Post craft-fair analysis


I’m going to assume this is relevant as all of us will be looking at some point to be slapping a monetary value on our work and presenting it to the public and not all of us will be getting straight into a gallery or having any sort of longevity in one. I decided to try out our village Christmas fair for the experience, knowing what the layout is like, the crammed-in table arrangements, and the tendency of our locals to do a circuit, nod, and leave [yep, that’s been me]. You’ll see from the picture that I was covering a good number of bases there: originals framed, prints mounted, then cards, fridge magnets and *cough* snow-globes. I also took along a couple of copies of my books since I designed the covers and that qualifies as art, right?

I learned four things:

  • People really liked the presentation.
  • They mostly looked along the front of the table, not up at the work on stands.
  • There are physical as well as monetary costs to gigs of this kind – this stock was very heavy indeed to transport and the cases had to be packed and unpacked, lifted into and out of the car, and lugged around multiple times, often in a cramped space.
  • Cats and books again sold better than anything else.

I just about covered my costs if you don’t include sandwiches, and I’m still creaking from the bending and lifting.


  • If you’re going to do craft fairs, pick your craft fair and your stock to suit.
  • Find different ways to sell – I’ve been fortunate to have some work picked up by Steyning Arts members who own a local gallery and, while their first request has been for, guess what, the cat cards and mounted pictures, there’s the possibility of having paintings in their exhibition room later next year.
  • And still on cats – as a member of Cats Protection and serial adopter of cats, I’m planning on investigating their shop to see if they would like to stock some of my work.
  • Then there’s Etsy or my own website as possibilities but that comes of course with all the hazards of postage, dissatisfied customers and the like.

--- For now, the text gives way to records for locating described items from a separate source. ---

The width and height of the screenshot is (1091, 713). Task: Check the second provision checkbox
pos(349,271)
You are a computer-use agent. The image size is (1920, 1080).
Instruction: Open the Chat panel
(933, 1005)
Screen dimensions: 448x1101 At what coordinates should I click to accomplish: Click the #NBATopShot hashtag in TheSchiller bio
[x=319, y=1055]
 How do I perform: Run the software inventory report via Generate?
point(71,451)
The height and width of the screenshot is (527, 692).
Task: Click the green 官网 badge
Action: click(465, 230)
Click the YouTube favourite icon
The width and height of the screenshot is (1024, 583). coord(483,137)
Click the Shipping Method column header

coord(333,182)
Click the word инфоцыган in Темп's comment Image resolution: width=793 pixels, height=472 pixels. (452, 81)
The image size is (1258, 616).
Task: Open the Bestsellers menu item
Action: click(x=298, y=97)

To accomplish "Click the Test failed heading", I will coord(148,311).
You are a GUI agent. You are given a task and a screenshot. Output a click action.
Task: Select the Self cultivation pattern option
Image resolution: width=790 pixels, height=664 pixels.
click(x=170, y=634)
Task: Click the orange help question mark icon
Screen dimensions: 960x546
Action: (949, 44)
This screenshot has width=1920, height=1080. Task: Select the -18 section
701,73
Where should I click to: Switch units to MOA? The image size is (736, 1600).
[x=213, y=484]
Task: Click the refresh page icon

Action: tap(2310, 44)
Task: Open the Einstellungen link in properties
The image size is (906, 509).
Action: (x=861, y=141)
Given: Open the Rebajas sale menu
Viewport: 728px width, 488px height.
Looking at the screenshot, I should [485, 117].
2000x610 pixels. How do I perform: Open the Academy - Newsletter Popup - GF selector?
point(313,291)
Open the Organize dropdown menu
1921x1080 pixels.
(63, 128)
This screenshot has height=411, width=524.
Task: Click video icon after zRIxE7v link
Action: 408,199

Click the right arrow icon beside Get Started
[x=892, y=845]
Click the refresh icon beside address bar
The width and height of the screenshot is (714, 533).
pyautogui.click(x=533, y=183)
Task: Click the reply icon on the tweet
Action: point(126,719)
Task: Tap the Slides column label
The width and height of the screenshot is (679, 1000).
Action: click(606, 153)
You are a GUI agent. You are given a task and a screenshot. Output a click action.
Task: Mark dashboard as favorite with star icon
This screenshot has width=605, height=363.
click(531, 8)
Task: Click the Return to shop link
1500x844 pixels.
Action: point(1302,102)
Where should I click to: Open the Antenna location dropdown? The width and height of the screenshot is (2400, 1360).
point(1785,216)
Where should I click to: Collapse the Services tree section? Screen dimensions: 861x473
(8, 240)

Am I ready for all that? Well beyond the small matter of not having submitted my first OCA assignment yet, selling would at least make easier the matter of clearing out my house when the time inevitably comes, something my sister is likely to appreciate [and if she doesn’t, am I going to haunt the bejabbers out of her!]


Meanwhile, Sunday morning BBC 6 Music turned out to be an unlikely source of art education via Maryanne Hobbs’ interview with Maggi Hambling, a fierce and uncompromising woman whose hands seem, in her photographs, always to be occupied by cigarettes and glasses of – well – not water. Her work is also uncompromising; wild, in-your-face, sometimes outraged other times utterly in awe, as with her paintings of the sea. As of now, I want to paint like her but as I’m not her, I’ll need to find what it is that gets an artist inside an image and throws it out onto the canvas.